Israeli computer scientist (1958–2019)

Judit Bar-Ilan (יהודית בר-אילן, 1958–2019) was an Israeli computer scientist known for her research in informetrics and scientometrics. She was a professor of information science, and head of the Department of Information Science at Bar-Ilan University.

==Education and career==
Bar-Ilan was born in 1958. She was a student at the Hebrew University of Jerusalem, where she earned a bachelor's degree in 1981, an education diploma in 1982, a master's degree in 1983 and a Ph.D. in 1990. Her dissertation, Applications of One-Way Functions and Randomization in Security Protocols, was jointly supervised by Michael O. Rabin and Michael Ben-Or.

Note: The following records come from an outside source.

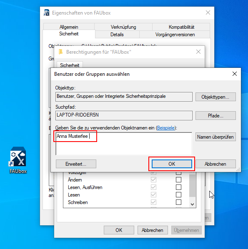Tick the deny checkbox for Lesen, Ausführen

[x=178, y=187]
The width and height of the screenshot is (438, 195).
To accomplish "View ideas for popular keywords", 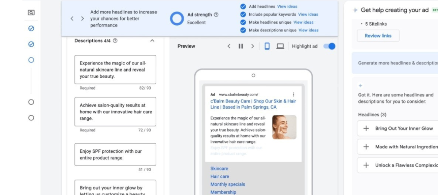I will 308,15.
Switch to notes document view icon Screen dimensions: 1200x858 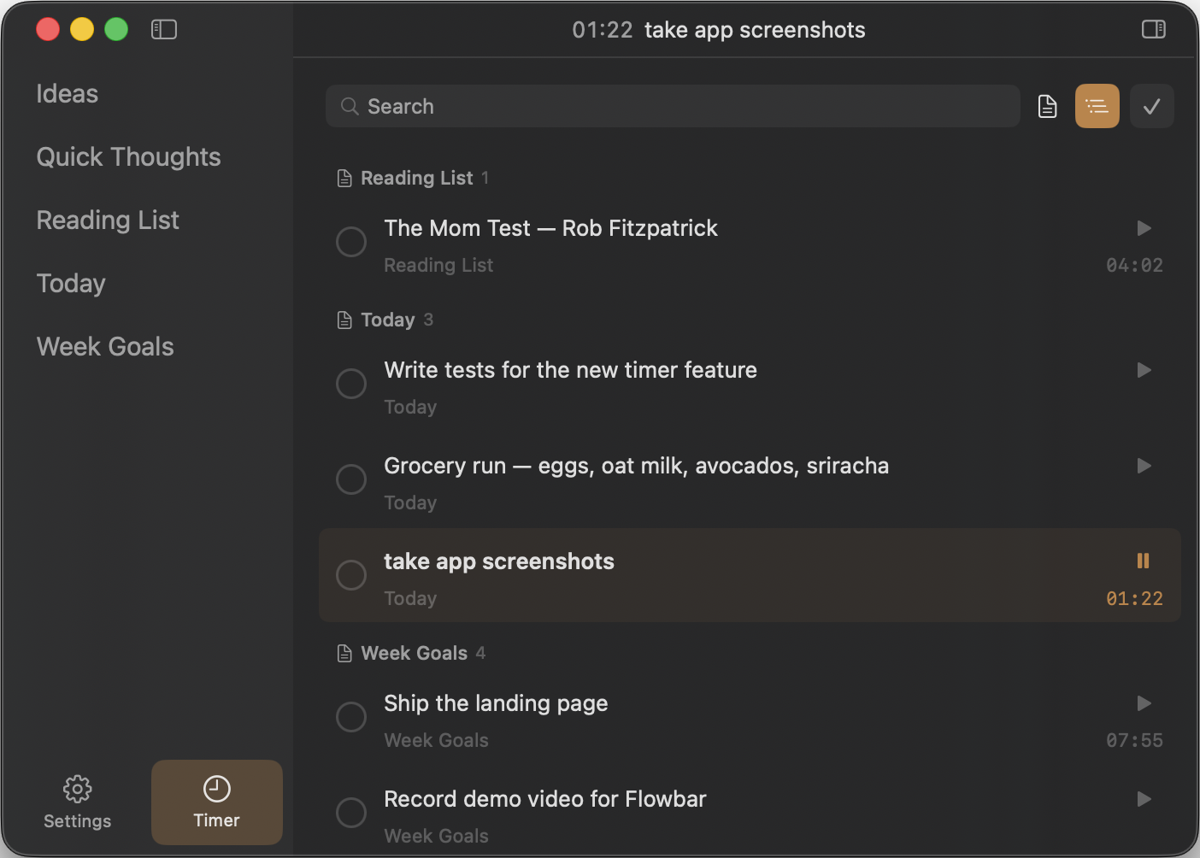click(x=1047, y=106)
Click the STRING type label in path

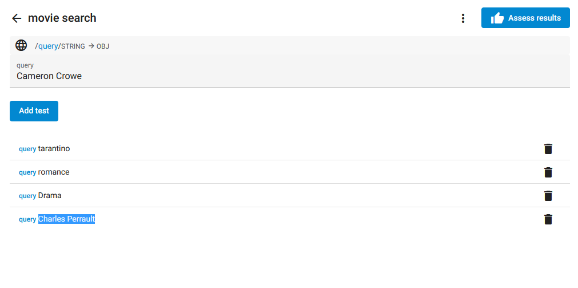pyautogui.click(x=73, y=46)
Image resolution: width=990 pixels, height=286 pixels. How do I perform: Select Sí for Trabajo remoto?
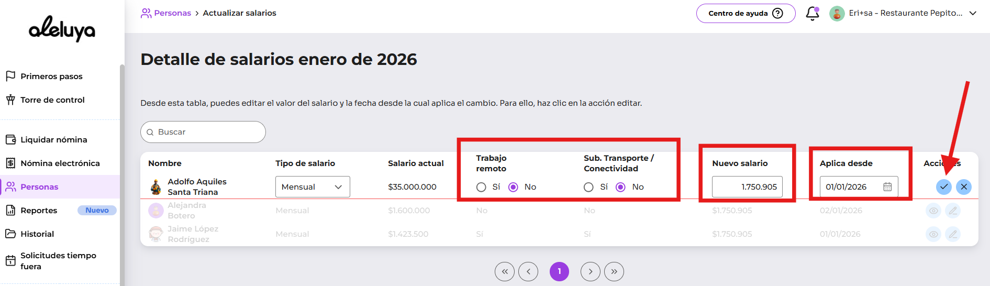[481, 187]
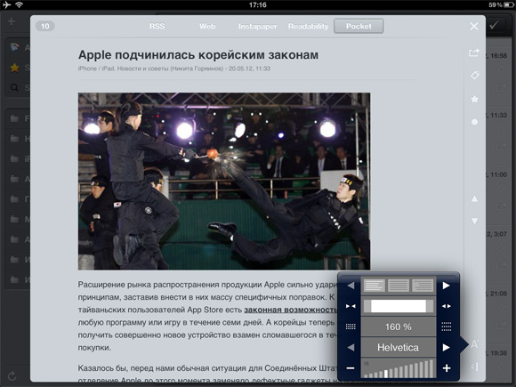This screenshot has height=387, width=516.
Task: Select left text alignment option
Action: pyautogui.click(x=375, y=286)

After working for a year as a visiting lecturer at the University of Haifa, Bar-Ilan returned to the Hebrew University as an external teacher and later teaching fellow and teacher in library, archive and information studies. She joined the Bar-Ilan University Department of Information Science in 2002, where she was head of department from 2008 to 2012 and was promoted to full professor in 2010.

==Contributions==
Bar-Ilan did important work early in her career in the fault tolerance of distributed computing, and her dissertation research was in cryptography. However, she is best known for her research on informetrics, scientometrics, information retrieval, and web search engines. Her interest in these topics stemmed from her work in the early 1990s on applications of distributed computing in library science. This work led her to perform important studies in the late 1990s on the accuracy, reliability, and stability over time of search engine results, and on the ability of search engines to handle non-English queries. She also used search engine results to study the link structure of the web, and applied methodologies including content analysis, user surveys, and user studies in these areas. Later in her career, her interests shifted to scientometrics, including citation analysis and studies of the h-index as well as altmetrics for measuring scholarly productivity. She also investigated the patterns of politically motivated internet activity.

==Recognition==
The International Society for Scientometrics and Informetrics gave Bar-Ilan their Derek de Solla Price Memorial Medal in 2017, "for her distinguished contribution to the field of scientometrics". The Association for Information Science and Technology gave her their Research in Information Science Award in 2018, for "sustained contributions to informetrics, bibliometrics information retrieval, and most recently altmetrics, domains at the core of information science". A special memorial issue dedicated to Judit Bar-Ilan was published in the journal Scientometrics in June 2020.

==Personal life==
Bar-Ilan died on July 16, 2019.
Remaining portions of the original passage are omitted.